It’s one thing to tell a customer you can protect their data and another to actually be able to do so — and K2 knows the difference. That’s why, in 2017, we underwent the process to achieve the gold standard in security certifications: ISO/IEC 27001:2013 and SOC 2 Type 2.
ISO/IEC 27001:2013 is a well-known set of international standards relating to the secure management of information, particularly in a cloud-based environment. The K2 Cloud platform has been independently verified to meet all ISO/IEC 27001:2013 standards for cloud security and information management. ISO (The International Organization for Standardization) was founded in 1947 as an independent non-governmental organization. Today, ISO has a membership of 164 national standards bodies, and over 23,000 standards covering almost all aspects of technology and manufacturing.
Statement on Standards for Attestation Engagements (SSAE) 16 Service Organization Control 2 (SOC2), reports on various organizational controls related to security, availability, processing integrity, confidentiality, or privacy performed by the American Institute of Certified Public Accountants (AICPA) as a third-party audit. A SOC 2 Type 2 report is not a state-in-time audit but a full review of performance based on defined policies and processes, looking backward over the past year.
It provides a detailed review by an independent audit firm of K2 Cloud’s security, availability, and confidentiality controls. K2 Cloud also operates within SOC 2-attested Azure datacenters to ensure that all services are independently evaluated and the proper controls are used. For the past three years, we’ve maintained both rigorous certifications and are proud to have achieved recertification through 2023.
We undertook these activities to assure that we have the necessary technology and controls to ensure that we can adequately protect and secure our customers’ most precious asset: their data.
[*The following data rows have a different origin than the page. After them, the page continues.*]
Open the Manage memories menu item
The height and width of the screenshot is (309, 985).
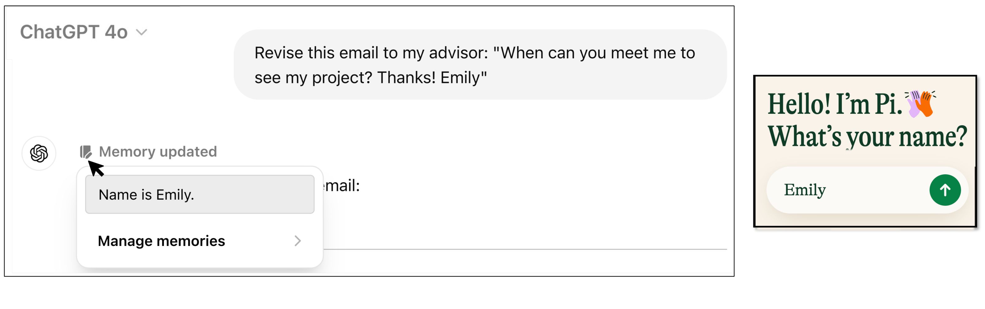point(161,241)
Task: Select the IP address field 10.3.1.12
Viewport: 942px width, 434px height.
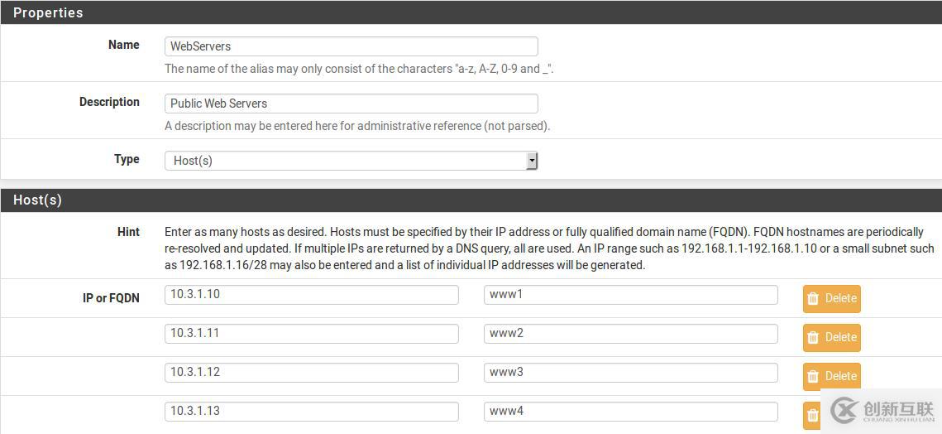Action: pyautogui.click(x=311, y=373)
Both the ISO/IEC 27001:2013 and the SOC 2 certifications assure current and prospective customers that they can entrust their data to us with absolute certainty.
Our initiative started with our move to the cloud. We transitioned from an on-premises model, where customers would purchase and install our product in their own environments, to a model where they purchase a service from us and we host and manage that service for them. If we expected our customers to make the move to the cloud with us, they needed to have the confidence that we could keep their environment safe.
Since we’re using a recognized international industry standard, there’s no guesswork. The process is validated and a third party conducts a rigorous audit. In the case of SOC 2, the standards must be met every day, every week, every month, and every quarter; the auditors look back to see what’s been done and we must provide evidence. The closest analogy is financial auditing, where an auditing firm produces a report verifying that the auditor went through independently and certifies the financials of a company or organization.
But it’s about more than an auditor giving us a piece of paper. We don’t perform these operations because an auditor asked us to do so. It’s about keeping our company and our customers safe, and in today’s cybersecurity environment, customers want to understand that we are handling their data correctly. Without these certifications, customers may have a long list of requests for information regarding our security posture, which can be very time consuming for the customer and K2.
Many of those questions are answered just by providing SOC 2 reports and being ISO certified, showing that we are following these guidelines or these controls within our organization.
With safety and security, we can show people how secure the K2 cloud is by having the certification and audits in place.
Some of the key requirements include:
- We ensure that there is adequate system access control.
- We ensure that the systems are kept up to date.
- We monitor the systems in terms of logging activity within the customer environment and our own.
- We ensure that all our employees and third-party contractors are well-vetted, especially if they are in contact with our customer environments.
- We identify risk areas and implement plans to address them.
Think of the ISO standards as rules of engagement; what we need to have in place to have what is considered to be a functional information security program (or an information security management system). This includes risk management, vulnerability management, vendor management, software acquisition, and penetration testing. The certification requirements also include HR, legal, and governance controls to ensure that information security is addressed at the board level.
At K2, we’re innovating and looking at new opportunities to improve our operational information security. Achieving and maintaining these international security standards is among our highest priorities.